----- EXERCISE DATA -----
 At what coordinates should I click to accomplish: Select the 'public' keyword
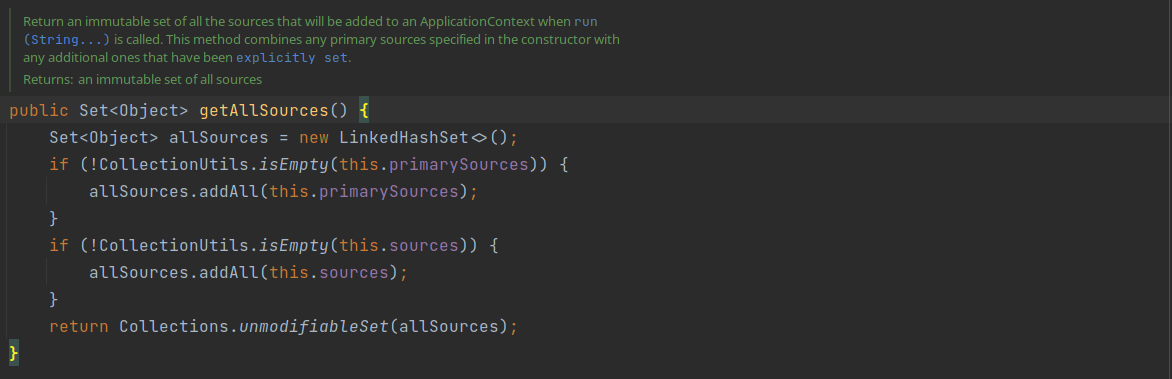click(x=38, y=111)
-----
----- EXERCISE DATA -----
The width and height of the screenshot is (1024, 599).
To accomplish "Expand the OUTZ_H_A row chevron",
-----
----- EXERCISE DATA -----
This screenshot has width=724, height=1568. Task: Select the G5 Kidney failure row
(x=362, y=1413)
-----
- _DIRECTIONS_
Scan the entries above for the line containing "The width and", and copy it and all lines after it exactly, down to and including the line containing "the OUTZ_H_A row".

- _EXPECTED ANSWER_
The width and height of the screenshot is (1024, 599).
To accomplish "Expand the OUTZ_H_A row chevron",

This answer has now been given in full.